| Trecho da página |
◆ ◆ ◆ ◆

6º - No inventário n.º 7/87, os ora réus requereram, a 2.11.1994, a sua intervenção nesses autos.

7º - Tal requerimento foi indeferido.

8º - Os ora réus recorreram desse despacho que os não admitiu a intervir no inventário.

9º - Por douto acórdão do Tribunal da Relação do Porto de 12.12.1995, foi negado provimento a tal recurso.

10º - Os ora Réus recorreram desse douto acórdão.

11º - Por douto acórdão do Supremo Tribunal de Justiça de 29.19.1996, foi negado provimento ao recurso interposto do douto acórdão do Tribunal da Relação do Porto de 12.12.1995.

12º - Nos termos do mapa da partilha elaborado nos referidos autos de inventário n.º 7/87, as verbas nºs. 5 e 6, ali relacionadas e atrás descritas, foram licitadas por AA, aqui autor, para preenchimento do seu quinhão.

13º - A partilha constante desse mapa foi homologada por sentença, nos termos da qual foram adjudicados a cada um dos herdeiros os quinhões ali atribuídos.

14º - Encontra-se descrito na Conservatória do Registo Predial de S. João da Pesqueira, com o n.° 00.../0... da Freguesia de Vilarouco, um prédio rústico denominado “Rijadouro“, composto de pastagem e oliveiras, com a área de 8.750 m2, confrontando a norte com HH, a sul com II, a nascente com JJ e a poente com LL, inscrito na respectiva matriz predial sob o art.º ..., prédio esse que corresponde ao imóvel descrito como verba n.° ..., referido em 1º supra.

15º - Relativamente a este prédio, encontra-se inscrita a aquisição, por acção de preferência, a favor de BB, ora Réu, então casado sob o regime de comunhão gera de bens com CC, inicialmente Ré nesta acção, tendo entretanto sido habilitados como seus sucessores o réu, seu marido, e as suas filhas já identificadas.

16º - Encontra-se descrito na Conservatória do Registo Predial de S. João da Pesqueira, com o n.° 00.../0... da Freguesia de Vilarouco, um prédio rústico denominado “Vilela”, composto de terra de batata, trigo, pastagem e amendoeiras, oliveira e vinha, com a área de 12.400 m2, confrontando a norte e a sul com Herdeiros de MM, a nascente com NN e a poente com OO, inscrito na respectiva matriz sob o art.º ..., prédio este que corresponde ao imóvel descrito como verba n.° ..., referida em 1º supra.

◆ ◆ ◆ ◆

| Orientação A |
Responda, com base no trecho sobre o inventário e a partilha:
(i) Em que data os réus pediram para intervir no inventário n.º 7/87?
(ii) Quem licitou as verbas nºs. 5 e 6?
(iii) Qual é a área do prédio "Vilela"?
| Orientação B |
Escreva o que vem depois no trecho sobre o inventário e a partilha, a partir do ponto em que ele para.
As linhas que vêm depois deste trecho são um material à parte.

| Material fornecido |
◆ ◆ ◆ ◆

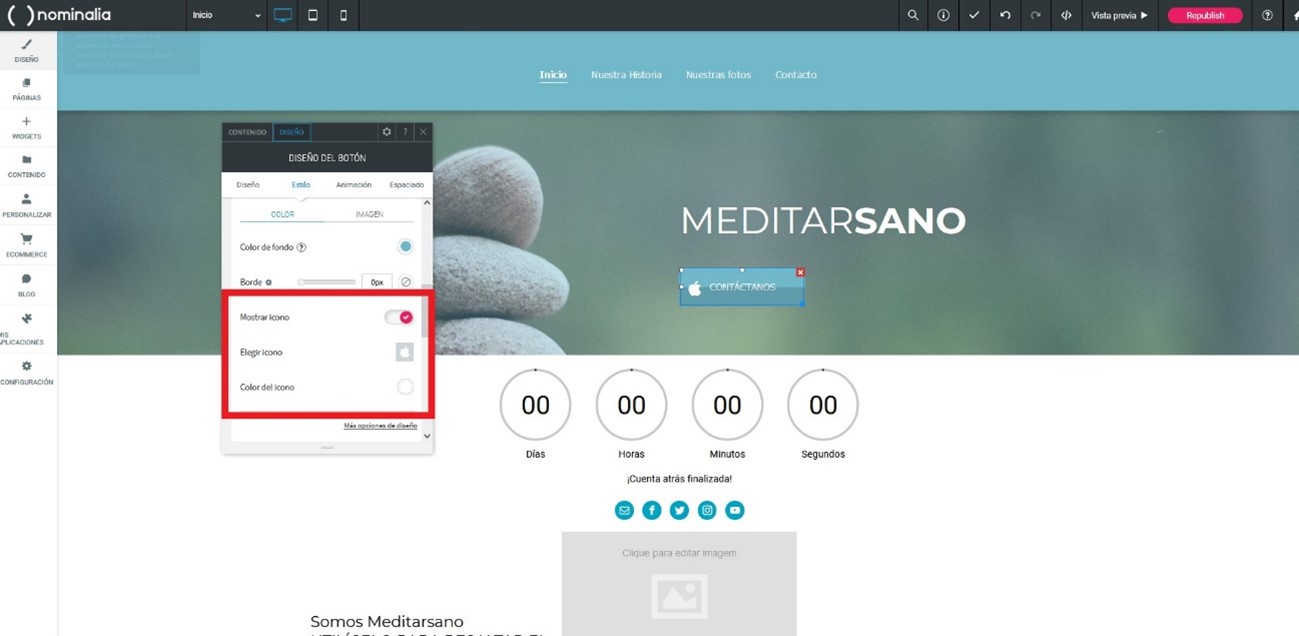Click panel scrollbar down arrow
The width and height of the screenshot is (1299, 636).
(x=427, y=436)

◆ ◆ ◆ ◆

| Resposta A |
(i) Em 2.11.1994.
(ii) AA, o autor.
(iii) 12.400 m2.

| Resposta B |
17º - Relativamente a este prédio, encontra-se inscrita a aquisição, por acção de preferência, a favor de BB, ora Réu, então casado, sob o referido regime de bens, com CC.

18º - Pelo menos a partir de 15.6.1988, os Réus cultivaram todos os anos o prédio descrito em 1º-b/, denominado “Vilela”, granjeando a respectiva vinha e olival e colhendo os frutos nele produzidos.

19º - Os Réus praticaram os factos descritos no Ponto anterior à vista e com o conhecimento das pessoas residentes no lugar de Vidigal, na Freguesia de Vilarouco, concelho de S. João da Pesqueira.

20º - Sempre as pessoas residentes no Lugar de Vidigal respeitaram, consideraram e consideram os réus como proprietários do prédio indicado em 18º.

21º - Os factos descritos nos Pontos 18º a 20º deram-se, pelo menos, a partir de 9.6.1989 e prolongaram-se até 16.3.2000.

22º - Os Réus colheram a azeitona do prédio referido no Ponto 1º-a/, denominado “Rijadouro”.

23º - Desde, pelo menos, 9.6.1989, os réus procedem à guarda e vigilância do prédio denominado “Rijadouro”.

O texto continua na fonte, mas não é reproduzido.